The New Internet services shared an important trait: None had an elevator pitch. At best, they had elevator complaints: Twitter is on the wrong track; blogging platforms are ugly and foster mediocrity; conversation, online, is broken. Medium’s has been the most difficult to grasp. It launched into a haze, described as “Pinterest-like” by many of the publications that covered it, largely due to an opaque launch strategy. There’s a fantastic update at the bottom of Techcrunch’s reveal story, which, like all stories that day, was limited to speculation:

This article was significantly updated after we learned more about the true purpose of Medium

Medium launched and lived for over a year. So where are we now? Alexis Madrigal, in August, took a stab:

Medium is chaotically, arrhythmically produced by a combination of top-notch editors, paid writers, PR flacks, startup bros, and hacks.

Is it the publication for our particular moment?

Williams, given a $25 million opportunity to explain himself again, tried. In an interview with Re/code, he pushed back against the perception that Medium was just a place for long-form features and vanity posts. “We welcome all the so-called ‘crap’ as well as the longer essays. But Medium isn’t just a long-form platform,” he said, outlining an editorial structure in which various subject editors cultivate talent and assist in story “development.”

It’s hard to imagine a typical internet user having the slightest idea what Medium is, which may be the point. Some of my unease about Medium, which is shared among my peers, comes from my perspective: For now, anything I read on Medium is inseparable from the essential weirdness of the fact that the piece is on Medium, instead of on a publication’s site, or on a personal site, or on Tumblr. It seems to be positioning itself somewhere in between the feed tier and the publication tier, in an ill-defined and claustrophobically narrow seam. Or is it a gulf? Is situating it between feeds and publishers missing the point?
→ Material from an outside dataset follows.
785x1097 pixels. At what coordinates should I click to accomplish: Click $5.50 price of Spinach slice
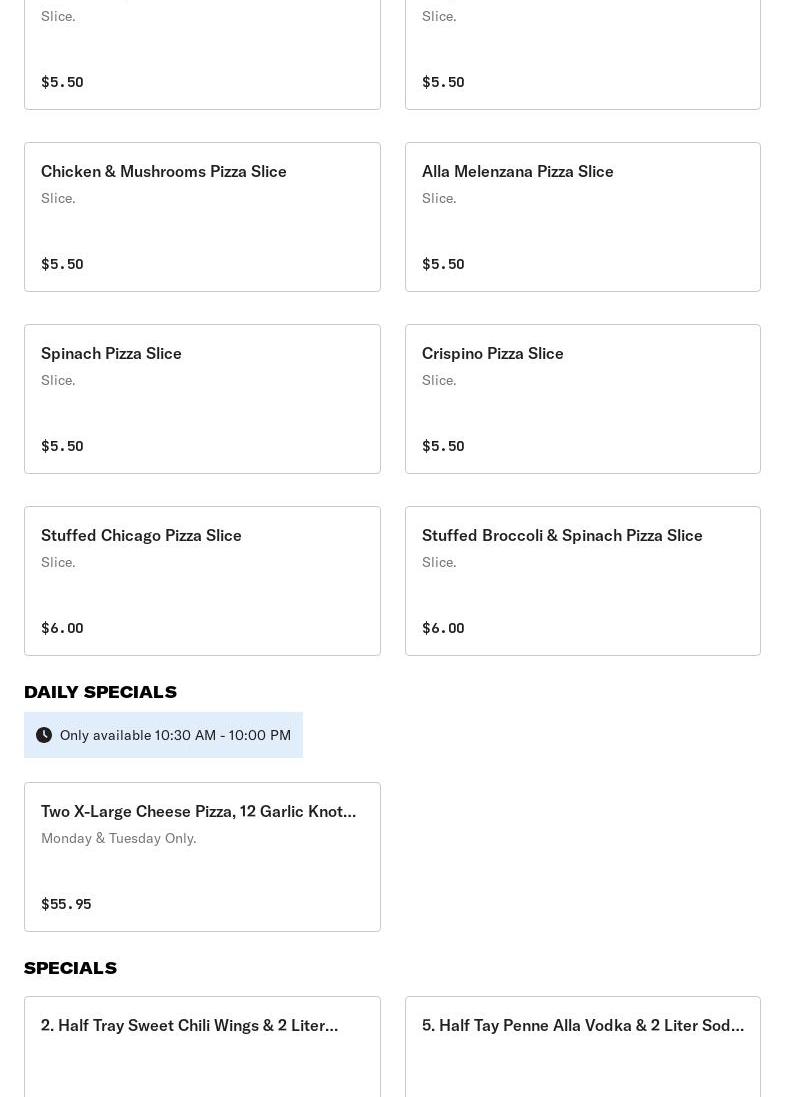[x=62, y=446]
Should Medium be italicized?

A sort of common wisdom has congealed — and Medium has done little to dissolve it — that Medium is like a YouTube for written stories. In 2005, YouTube solved the problem of embeddable, sharable short videos; in 2014, perhaps Medium answers similar, albeit much less urgent questions: Where do you write without starting a blog, without joining a community, without writing a comment, without having access to the media? Where do you just insert your idea into the internet? If you understand the last year of Medium as a proof-of-concept phase, spent building a toolset and creating a very nice way to type words into a box, then it’s already been a success. It’s an increasingly attractive entry point to the semi-pro internet, a latter day WordPress that both hopes to take over written content and to get credit for it.

If you credit Medium with that level of ambition, and think the internet might reward it, then maybe the dream of the New Internet is still alive and well — at least, for the internet’s creative class. How that eventually manifests on the broader internet, to readers, is up in the air. YouTube is popular despite its intimidatingly disarrayed front page. It’s so big that it doesn’t really have a discernible sensibility, and plans to carve out channels or verticals within the site have been beaten back. YouTube, most of all, benefits from hosting endless diversions. Even if you get lost there, it’s hard not have a good time. Nothing about Medium suggests that it wants to be a home to diversions.

In any case, since 2012, Medium’s pitch — or rather, its complaint — has gradually been inflected with a vocabulary of “brands” and “storytelling” and “revenue.” Medium, in other words, may finally be ready to announce itself to the world. What will it say?